We have said that this controversy is not yet exhausted, perhaps we should rather say that it ought to have been. But metaphysicians, like the English at Waterloo, have the faculty of not knowing when they are beaten, though not always with as much reason for their ignorance. What is equally strange, it is not always very easy, in the present and many other cases, for even the spectator to know which party is beaten. We have not much doubt, therefore, that this old controversy over Locke's suspected or imputed delinquencies will be fought over and over again. Meantime the very frequency of the combat not only shows the obstinacy of the controversy, but makes it more difficult of decision. Already have Locke's words been so often quoted, misquoted, perverted, and supplemented, and such a voluminous body of controversy raised about them, that as in the case of the trampled body of Gustavus Adolphus, whose very features were almost trodden out under the heap of combatants who fought and fell around him, it is difficult to recognise Locke's true linea

ments.

That Locke himself must in part bear the blame of all this, cannot be disputed.

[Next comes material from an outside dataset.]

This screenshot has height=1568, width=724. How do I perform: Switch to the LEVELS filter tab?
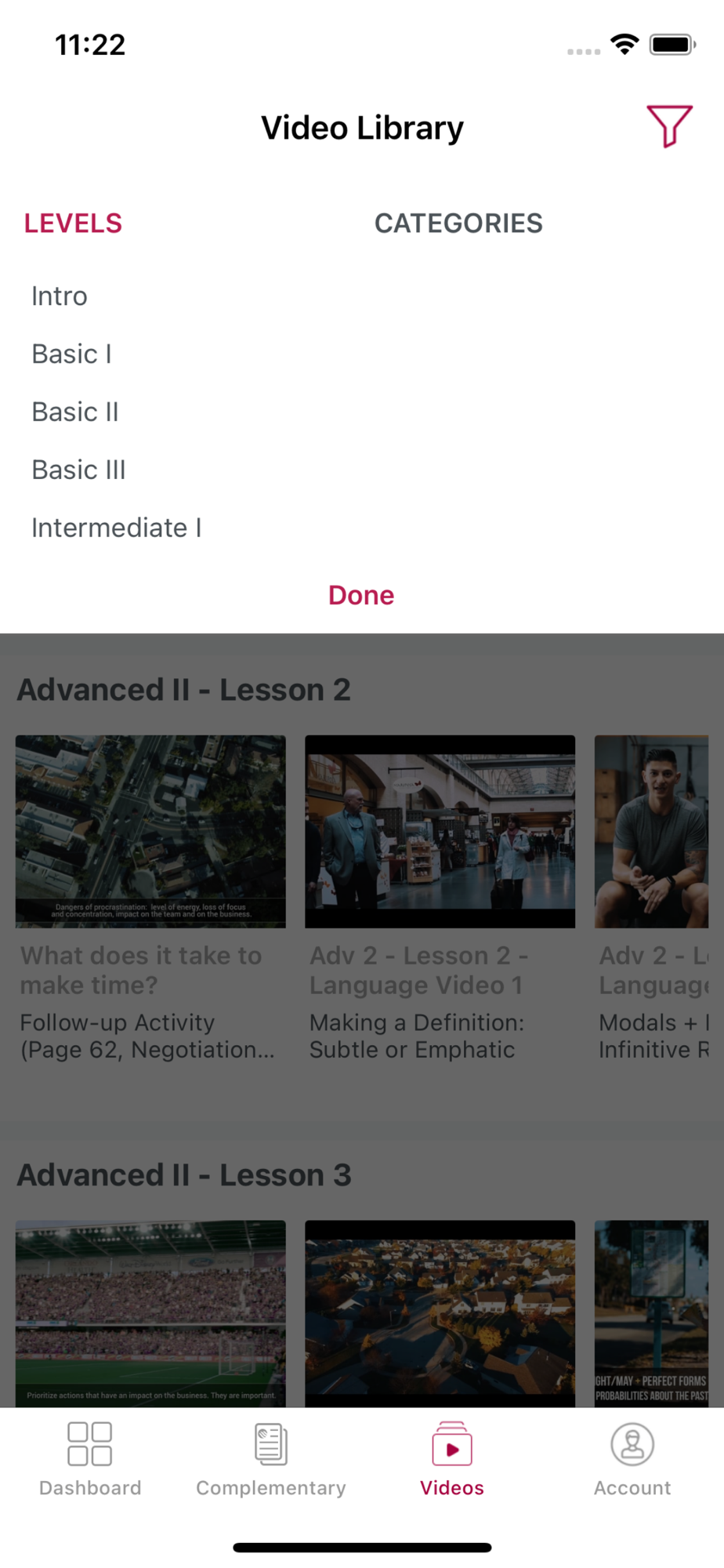[x=73, y=223]
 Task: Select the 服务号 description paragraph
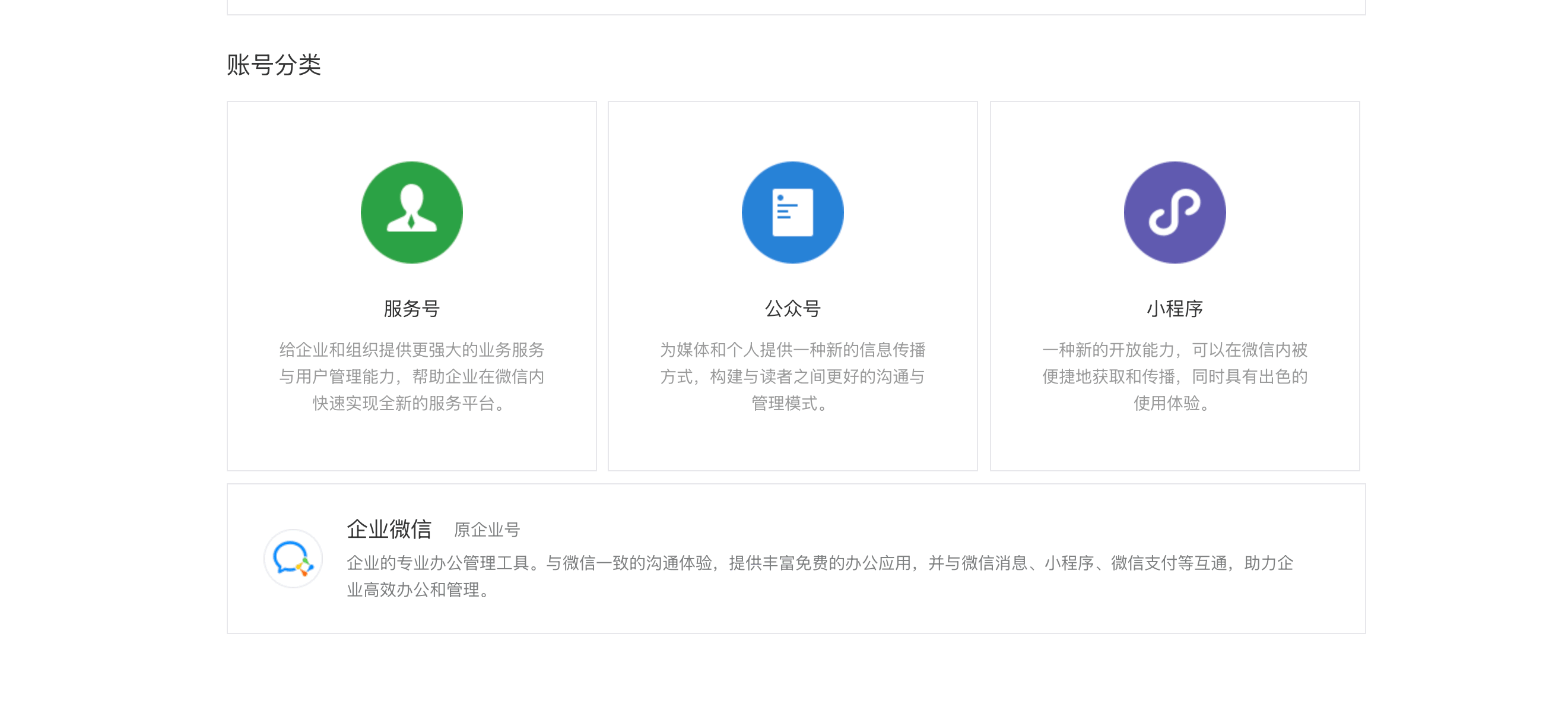(411, 376)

His language, as already said, is often deficient in precision; he does not use the same terms with steadiness; and, writing in a style eminently popular for such subjects, he has availed himself very freely of colloquial and metaphorical language; language which, though in general admirably adapted to the intelligence of ordinary

readers, has paid the usual penalty of involving occasional obscurity. All this has been generally admitted. It may also be suspected that the self-reliant temper of Locke, on which we have made some remarks,—his almost exclusive dependence on a profound inspection of his own consciousness, and comparative indifference to the literature and criticism of his subject,-may, in some measure, have contributed to the same results by leading him to guard insufficiently against the prepossessions under which many of his readers would come to his statements, and against the ambiguity which would attach to many of the terms he employed-terms used differently by others, and not defined with the requisite rigour by himself. A critical acquaintance with the literature of a subject is well calculated to make a man aware of the points in which words are liable to be misunderstood by others and to guard against their misapprehensions of them as used by himself. But another cause of obscurity, in this as in many other cases, more powerful than ignorance of the literature of the past, was the impossibility of anticipating the controversies of the future; -when a more exact weighing of all the terms Locke had used would discover much that is ambiguous and fluctuating. It was just so with Descartes' first statements respecting his innate ideas; he was, no doubt, sincerely surprised, as in more than one place he says he was, at the meaning which men put upon them. Thus it ever is; each succeeding philosopher exposes some of the inaccuracies and negligences of his predecessors, but if he has added new matter of his own, (all unconscious of the sifting to which it will be subjected,) he is sure to deposit in his own writings the larvæ of future controversies.